Examinant ensuite l’article 21 de l’A.R. n° 230 (dont le contenu est rappelé supra et qui vise à rendre applicables les dispositions de la loi du 3 juillet 1978, sous réserve des dérogations prévues par l’arrêté royal), le tribunal estime qu’il ne contredit pas la thèse de la convention sui generis, les dispositions de la loi du 3 juillet 1978 étant supplétives par rapport à celles de l’arrêté royal. Elles ne concernent que l’obligation de conclure un contrat de stage par écrit au plus tard au moment de l’entrée en service du stagiaire (article 9 de la loi du 3 juillet 1978) ou celle de pouvoir mettre fin au contrat de stage pour un motif grave ou avant terme (article 35 et 40 de la loi du 3 juillet 1978).

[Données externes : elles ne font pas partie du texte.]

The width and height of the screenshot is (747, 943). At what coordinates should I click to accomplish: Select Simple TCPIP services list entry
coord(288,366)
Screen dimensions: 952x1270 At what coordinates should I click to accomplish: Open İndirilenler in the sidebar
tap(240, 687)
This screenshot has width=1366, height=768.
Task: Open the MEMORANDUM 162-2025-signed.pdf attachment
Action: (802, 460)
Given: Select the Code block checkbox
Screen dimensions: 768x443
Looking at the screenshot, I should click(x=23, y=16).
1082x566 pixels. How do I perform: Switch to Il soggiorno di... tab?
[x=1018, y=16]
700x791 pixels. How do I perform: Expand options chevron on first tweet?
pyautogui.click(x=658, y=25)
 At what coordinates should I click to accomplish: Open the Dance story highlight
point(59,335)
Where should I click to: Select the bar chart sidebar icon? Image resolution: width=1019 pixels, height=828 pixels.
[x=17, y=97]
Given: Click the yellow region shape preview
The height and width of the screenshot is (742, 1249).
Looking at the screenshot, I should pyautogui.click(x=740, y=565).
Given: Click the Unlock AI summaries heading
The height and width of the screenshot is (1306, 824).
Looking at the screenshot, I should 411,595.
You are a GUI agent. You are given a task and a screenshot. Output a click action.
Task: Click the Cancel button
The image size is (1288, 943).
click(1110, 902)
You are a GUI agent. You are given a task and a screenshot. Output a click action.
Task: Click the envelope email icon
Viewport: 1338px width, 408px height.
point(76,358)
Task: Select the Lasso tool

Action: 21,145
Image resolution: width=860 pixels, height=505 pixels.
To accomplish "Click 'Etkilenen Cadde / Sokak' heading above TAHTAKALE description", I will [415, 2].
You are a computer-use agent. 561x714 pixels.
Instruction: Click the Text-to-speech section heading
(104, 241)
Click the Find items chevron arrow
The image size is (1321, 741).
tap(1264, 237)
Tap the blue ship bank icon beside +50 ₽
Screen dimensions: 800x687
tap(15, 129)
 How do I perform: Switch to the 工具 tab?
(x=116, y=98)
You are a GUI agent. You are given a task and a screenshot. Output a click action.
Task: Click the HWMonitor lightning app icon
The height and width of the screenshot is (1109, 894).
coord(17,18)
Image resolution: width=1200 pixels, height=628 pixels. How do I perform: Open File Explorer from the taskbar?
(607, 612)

Le tribunal estime dès lors que l’arrêté royal a organisé un régime de contrat dérogatoire au droit commun du contrat de travail (contrat sui generis), de sorte que les dispositions de la loi du 3 juillet 1978 limitant la succession dans le temps des contrats à durée déterminée sont inapplicables.

Enfin, le tribunal relève que la réglementation n’a pas prévu de sanctions lorsque sont conclus plus d’un contrat à durée déterminée à l’issue du contrat de stage.

Estimant dès lors que les contrats de stage ne peuvent être qualifiés de contrats de travail à durée déterminée, le tribunal conclut à la légalité de la rupture par arrivée du terme du second contrat à durée déterminée et rejette dès lors tant la demande d’indemnité compensatoire de préavis que celle visant les dommages et intérêts dans le cadre de l’assurance de groupe « hospitalisation et maladie grave ».

Intérêt de la décision

L’intérêt de la décision réside évidemment dans le point de droit tranché, à savoir la nature juridique du contrat de stage ONEm conclu en application de l’A.R. n° 230.

Relevons que cet arrêté royal est actuellement abrogé. La décision reste cependant d’actualité pour les litiges encore en cours sur cette base, mais également, pour les réglementations qui pourraient être similaires à celle de l’A.R. n° 230.